Exercise brief
The full listing should be set down again precisely.
-=-=-=-=-
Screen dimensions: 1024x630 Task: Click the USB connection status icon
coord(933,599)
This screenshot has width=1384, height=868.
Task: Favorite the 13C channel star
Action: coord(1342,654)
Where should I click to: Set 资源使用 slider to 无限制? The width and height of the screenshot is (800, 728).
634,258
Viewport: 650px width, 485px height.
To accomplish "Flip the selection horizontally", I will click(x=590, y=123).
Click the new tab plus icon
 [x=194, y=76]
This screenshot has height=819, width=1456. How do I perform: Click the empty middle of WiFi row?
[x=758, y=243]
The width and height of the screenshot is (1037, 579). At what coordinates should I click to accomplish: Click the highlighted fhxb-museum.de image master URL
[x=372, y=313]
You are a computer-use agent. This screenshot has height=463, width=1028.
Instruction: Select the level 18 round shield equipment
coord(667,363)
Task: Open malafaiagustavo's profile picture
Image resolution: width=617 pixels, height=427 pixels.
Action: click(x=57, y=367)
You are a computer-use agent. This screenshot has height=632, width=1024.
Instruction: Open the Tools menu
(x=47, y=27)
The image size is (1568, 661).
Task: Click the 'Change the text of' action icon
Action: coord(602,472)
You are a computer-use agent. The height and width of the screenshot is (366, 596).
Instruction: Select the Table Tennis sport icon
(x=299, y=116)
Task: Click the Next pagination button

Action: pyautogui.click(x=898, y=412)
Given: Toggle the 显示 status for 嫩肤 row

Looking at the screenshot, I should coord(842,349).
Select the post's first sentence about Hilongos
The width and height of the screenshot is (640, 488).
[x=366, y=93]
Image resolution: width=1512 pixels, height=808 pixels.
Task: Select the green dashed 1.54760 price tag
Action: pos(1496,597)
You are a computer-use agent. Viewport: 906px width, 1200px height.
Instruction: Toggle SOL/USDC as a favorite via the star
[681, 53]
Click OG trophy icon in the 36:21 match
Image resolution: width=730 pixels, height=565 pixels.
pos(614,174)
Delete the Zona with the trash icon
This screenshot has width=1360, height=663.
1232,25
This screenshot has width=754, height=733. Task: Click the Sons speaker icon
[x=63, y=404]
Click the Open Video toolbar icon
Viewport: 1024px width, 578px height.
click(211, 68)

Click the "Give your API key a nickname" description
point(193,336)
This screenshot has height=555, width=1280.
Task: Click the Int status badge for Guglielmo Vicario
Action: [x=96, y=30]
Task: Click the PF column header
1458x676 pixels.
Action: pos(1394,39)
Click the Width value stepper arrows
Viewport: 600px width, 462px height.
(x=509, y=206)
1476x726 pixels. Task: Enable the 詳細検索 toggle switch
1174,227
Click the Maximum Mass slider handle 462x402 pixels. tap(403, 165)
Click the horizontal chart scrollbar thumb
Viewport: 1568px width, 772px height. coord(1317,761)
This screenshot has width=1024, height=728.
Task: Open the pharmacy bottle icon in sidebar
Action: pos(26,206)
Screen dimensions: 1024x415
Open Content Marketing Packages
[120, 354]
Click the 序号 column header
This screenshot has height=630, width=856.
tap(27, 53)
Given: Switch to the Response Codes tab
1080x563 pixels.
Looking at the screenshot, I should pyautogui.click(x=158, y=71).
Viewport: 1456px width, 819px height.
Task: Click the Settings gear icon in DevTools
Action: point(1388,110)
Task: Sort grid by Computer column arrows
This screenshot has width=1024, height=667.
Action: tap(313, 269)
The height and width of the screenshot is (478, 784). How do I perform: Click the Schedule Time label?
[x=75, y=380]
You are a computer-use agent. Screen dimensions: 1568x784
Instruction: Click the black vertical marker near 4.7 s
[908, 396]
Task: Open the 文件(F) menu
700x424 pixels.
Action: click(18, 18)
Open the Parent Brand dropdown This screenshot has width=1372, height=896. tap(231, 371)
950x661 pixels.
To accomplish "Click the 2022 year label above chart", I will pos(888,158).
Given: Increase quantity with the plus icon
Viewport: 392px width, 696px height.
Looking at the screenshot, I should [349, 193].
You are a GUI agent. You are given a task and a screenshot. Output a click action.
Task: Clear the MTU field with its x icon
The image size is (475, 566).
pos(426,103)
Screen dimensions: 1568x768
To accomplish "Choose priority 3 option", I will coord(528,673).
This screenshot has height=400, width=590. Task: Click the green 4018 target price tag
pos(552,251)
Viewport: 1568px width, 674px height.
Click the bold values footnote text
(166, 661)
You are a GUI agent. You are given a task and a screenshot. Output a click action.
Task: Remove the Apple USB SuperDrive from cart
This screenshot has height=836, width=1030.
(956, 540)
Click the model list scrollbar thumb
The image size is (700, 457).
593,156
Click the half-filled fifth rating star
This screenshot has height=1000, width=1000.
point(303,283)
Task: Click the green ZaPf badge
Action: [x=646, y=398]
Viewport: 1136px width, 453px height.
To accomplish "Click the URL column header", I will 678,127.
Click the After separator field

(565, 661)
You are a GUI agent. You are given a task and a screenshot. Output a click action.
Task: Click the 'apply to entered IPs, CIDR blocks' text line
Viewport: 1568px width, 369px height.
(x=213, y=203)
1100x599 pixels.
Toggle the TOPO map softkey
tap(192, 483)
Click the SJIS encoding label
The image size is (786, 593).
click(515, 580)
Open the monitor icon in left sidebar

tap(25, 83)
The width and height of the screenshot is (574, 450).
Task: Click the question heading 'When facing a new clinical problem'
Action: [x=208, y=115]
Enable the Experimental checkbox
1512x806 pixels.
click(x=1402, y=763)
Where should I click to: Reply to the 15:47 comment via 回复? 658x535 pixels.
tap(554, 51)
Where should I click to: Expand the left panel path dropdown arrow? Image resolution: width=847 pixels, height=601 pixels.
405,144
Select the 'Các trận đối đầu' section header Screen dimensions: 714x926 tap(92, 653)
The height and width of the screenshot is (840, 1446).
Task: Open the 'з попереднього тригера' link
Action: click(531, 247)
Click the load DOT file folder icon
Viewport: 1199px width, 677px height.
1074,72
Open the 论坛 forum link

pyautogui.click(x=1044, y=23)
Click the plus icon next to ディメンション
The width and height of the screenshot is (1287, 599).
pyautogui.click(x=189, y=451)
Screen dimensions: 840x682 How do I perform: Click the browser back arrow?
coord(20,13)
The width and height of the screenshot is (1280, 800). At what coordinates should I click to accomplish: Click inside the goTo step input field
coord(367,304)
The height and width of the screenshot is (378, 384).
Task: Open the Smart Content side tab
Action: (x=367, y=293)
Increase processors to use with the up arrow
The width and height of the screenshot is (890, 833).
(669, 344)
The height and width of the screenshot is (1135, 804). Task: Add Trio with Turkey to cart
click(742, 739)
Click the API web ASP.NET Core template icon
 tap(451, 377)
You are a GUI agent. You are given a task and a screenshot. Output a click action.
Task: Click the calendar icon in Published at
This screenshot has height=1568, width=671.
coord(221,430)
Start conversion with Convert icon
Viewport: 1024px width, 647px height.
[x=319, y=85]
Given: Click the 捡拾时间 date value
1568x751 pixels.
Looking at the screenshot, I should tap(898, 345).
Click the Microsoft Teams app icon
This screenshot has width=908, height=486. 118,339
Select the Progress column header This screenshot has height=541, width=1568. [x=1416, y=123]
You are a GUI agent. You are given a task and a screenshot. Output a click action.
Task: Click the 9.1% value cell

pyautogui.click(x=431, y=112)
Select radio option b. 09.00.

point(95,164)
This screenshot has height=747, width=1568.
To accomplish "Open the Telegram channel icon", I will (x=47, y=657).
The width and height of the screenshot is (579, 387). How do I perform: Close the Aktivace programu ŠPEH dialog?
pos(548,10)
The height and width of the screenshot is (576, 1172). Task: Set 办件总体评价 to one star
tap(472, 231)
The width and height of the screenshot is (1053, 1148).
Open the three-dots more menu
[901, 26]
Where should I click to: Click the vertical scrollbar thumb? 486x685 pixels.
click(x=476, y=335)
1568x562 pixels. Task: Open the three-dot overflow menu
-=-=-=-=-
Response to the task
Screen dimensions: 1024x630 Task: Click the USB connection status icon
coord(933,599)
This screenshot has width=1384, height=868.
Task: Favorite the 13C channel star
Action: coord(1342,654)
Where should I click to: Set 资源使用 slider to 无限制? The width and height of the screenshot is (800, 728).
634,258
Viewport: 650px width, 485px height.
To accomplish "Flip the selection horizontally", I will click(x=590, y=123).
Click the new tab plus icon
 [x=194, y=76]
This screenshot has height=819, width=1456. How do I perform: Click the empty middle of WiFi row?
[x=758, y=243]
The width and height of the screenshot is (1037, 579). At what coordinates should I click to accomplish: Click the highlighted fhxb-museum.de image master URL
[x=372, y=313]
You are a computer-use agent. This screenshot has height=463, width=1028.
Instruction: Select the level 18 round shield equipment
coord(667,363)
Task: Open malafaiagustavo's profile picture
Image resolution: width=617 pixels, height=427 pixels.
Action: click(x=57, y=367)
You are a computer-use agent. This screenshot has height=632, width=1024.
Instruction: Open the Tools menu
(x=47, y=27)
The image size is (1568, 661).
Task: Click the 'Change the text of' action icon
Action: coord(602,472)
You are a computer-use agent. The height and width of the screenshot is (366, 596).
Instruction: Select the Table Tennis sport icon
(x=299, y=116)
Task: Click the Next pagination button

Action: pyautogui.click(x=898, y=412)
Given: Toggle the 显示 status for 嫩肤 row

Looking at the screenshot, I should coord(842,349).
Select the post's first sentence about Hilongos
The width and height of the screenshot is (640, 488).
[x=366, y=93]
Image resolution: width=1512 pixels, height=808 pixels.
Task: Select the green dashed 1.54760 price tag
Action: pos(1496,597)
You are a computer-use agent. Viewport: 906px width, 1200px height.
Instruction: Toggle SOL/USDC as a favorite via the star
[681, 53]
Click OG trophy icon in the 36:21 match
Image resolution: width=730 pixels, height=565 pixels.
pos(614,174)
Delete the Zona with the trash icon
This screenshot has width=1360, height=663.
1232,25
This screenshot has width=754, height=733. Task: Click the Sons speaker icon
[x=63, y=404]
Click the Open Video toolbar icon
Viewport: 1024px width, 578px height.
click(211, 68)

Click the "Give your API key a nickname" description
point(193,336)
This screenshot has height=555, width=1280.
Task: Click the Int status badge for Guglielmo Vicario
Action: [x=96, y=30]
Task: Click the PF column header
1458x676 pixels.
Action: pos(1394,39)
Click the Width value stepper arrows
Viewport: 600px width, 462px height.
(x=509, y=206)
1476x726 pixels. Task: Enable the 詳細検索 toggle switch
1174,227
Click the Maximum Mass slider handle 462x402 pixels. tap(403, 165)
Click the horizontal chart scrollbar thumb
Viewport: 1568px width, 772px height. coord(1317,761)
This screenshot has width=1024, height=728.
Task: Open the pharmacy bottle icon in sidebar
Action: pos(26,206)
Screen dimensions: 1024x415
Open Content Marketing Packages
[120, 354]
Click the 序号 column header
This screenshot has height=630, width=856.
tap(27, 53)
Given: Switch to the Response Codes tab
1080x563 pixels.
Looking at the screenshot, I should pyautogui.click(x=158, y=71).
Viewport: 1456px width, 819px height.
Task: Click the Settings gear icon in DevTools
Action: point(1388,110)
Task: Sort grid by Computer column arrows
This screenshot has width=1024, height=667.
Action: tap(313, 269)
The height and width of the screenshot is (478, 784). How do I perform: Click the Schedule Time label?
[x=75, y=380]
You are a computer-use agent. Screen dimensions: 1568x784
Instruction: Click the black vertical marker near 4.7 s
[908, 396]
Task: Open the 文件(F) menu
700x424 pixels.
Action: click(18, 18)
Open the Parent Brand dropdown This screenshot has width=1372, height=896. tap(231, 371)
950x661 pixels.
To accomplish "Click the 2022 year label above chart", I will pos(888,158).
Given: Increase quantity with the plus icon
Viewport: 392px width, 696px height.
Looking at the screenshot, I should [349, 193].
You are a GUI agent. You are given a task and a screenshot. Output a click action.
Task: Clear the MTU field with its x icon
The image size is (475, 566).
pos(426,103)
Screen dimensions: 1568x768
To accomplish "Choose priority 3 option", I will coord(528,673).
This screenshot has height=400, width=590. Task: Click the green 4018 target price tag
pos(552,251)
Viewport: 1568px width, 674px height.
Click the bold values footnote text
(166, 661)
You are a GUI agent. You are given a task and a screenshot. Output a click action.
Task: Remove the Apple USB SuperDrive from cart
This screenshot has height=836, width=1030.
(956, 540)
Click the model list scrollbar thumb
The image size is (700, 457).
593,156
Click the half-filled fifth rating star
This screenshot has height=1000, width=1000.
point(303,283)
Task: Click the green ZaPf badge
Action: [x=646, y=398]
Viewport: 1136px width, 453px height.
To accomplish "Click the URL column header", I will 678,127.
Click the After separator field

(565, 661)
You are a GUI agent. You are given a task and a screenshot. Output a click action.
Task: Click the 'apply to entered IPs, CIDR blocks' text line
Viewport: 1568px width, 369px height.
(x=213, y=203)
1100x599 pixels.
Toggle the TOPO map softkey
tap(192, 483)
Click the SJIS encoding label
The image size is (786, 593).
click(515, 580)
Open the monitor icon in left sidebar

tap(25, 83)
The width and height of the screenshot is (574, 450).
Task: Click the question heading 'When facing a new clinical problem'
Action: [x=208, y=115]
Enable the Experimental checkbox
1512x806 pixels.
click(x=1402, y=763)
Where should I click to: Reply to the 15:47 comment via 回复? 658x535 pixels.
tap(554, 51)
Where should I click to: Expand the left panel path dropdown arrow? Image resolution: width=847 pixels, height=601 pixels.
405,144
Select the 'Các trận đối đầu' section header Screen dimensions: 714x926 tap(92, 653)
The height and width of the screenshot is (840, 1446).
Task: Open the 'з попереднього тригера' link
Action: click(531, 247)
Click the load DOT file folder icon
Viewport: 1199px width, 677px height.
1074,72
Open the 论坛 forum link

pyautogui.click(x=1044, y=23)
Click the plus icon next to ディメンション
The width and height of the screenshot is (1287, 599).
pyautogui.click(x=189, y=451)
Screen dimensions: 840x682 How do I perform: Click the browser back arrow?
coord(20,13)
The width and height of the screenshot is (1280, 800). At what coordinates should I click to accomplish: Click inside the goTo step input field
coord(367,304)
The height and width of the screenshot is (378, 384).
Task: Open the Smart Content side tab
Action: (x=367, y=293)
Increase processors to use with the up arrow
The width and height of the screenshot is (890, 833).
(669, 344)
The height and width of the screenshot is (1135, 804). Task: Add Trio with Turkey to cart
click(742, 739)
Click the API web ASP.NET Core template icon
 tap(451, 377)
You are a GUI agent. You are given a task and a screenshot. Output a click action.
Task: Click the calendar icon in Published at
This screenshot has height=1568, width=671.
coord(221,430)
Start conversion with Convert icon
Viewport: 1024px width, 647px height.
[x=319, y=85]
Given: Click the 捡拾时间 date value
1568x751 pixels.
Looking at the screenshot, I should tap(898, 345).
Click the Microsoft Teams app icon
This screenshot has width=908, height=486. 118,339
Select the Progress column header This screenshot has height=541, width=1568. [x=1416, y=123]
You are a GUI agent. You are given a task and a screenshot. Output a click action.
Task: Click the 9.1% value cell

pyautogui.click(x=431, y=112)
Select radio option b. 09.00.

point(95,164)
This screenshot has height=747, width=1568.
To accomplish "Open the Telegram channel icon", I will (x=47, y=657).
The width and height of the screenshot is (579, 387). How do I perform: Close the Aktivace programu ŠPEH dialog?
pos(548,10)
The height and width of the screenshot is (576, 1172). Task: Set 办件总体评价 to one star
tap(472, 231)
The width and height of the screenshot is (1053, 1148).
Open the three-dots more menu
[901, 26]
Where should I click to: Click the vertical scrollbar thumb? 486x685 pixels.
click(x=476, y=335)
1568x562 pixels. Task: Open the three-dot overflow menu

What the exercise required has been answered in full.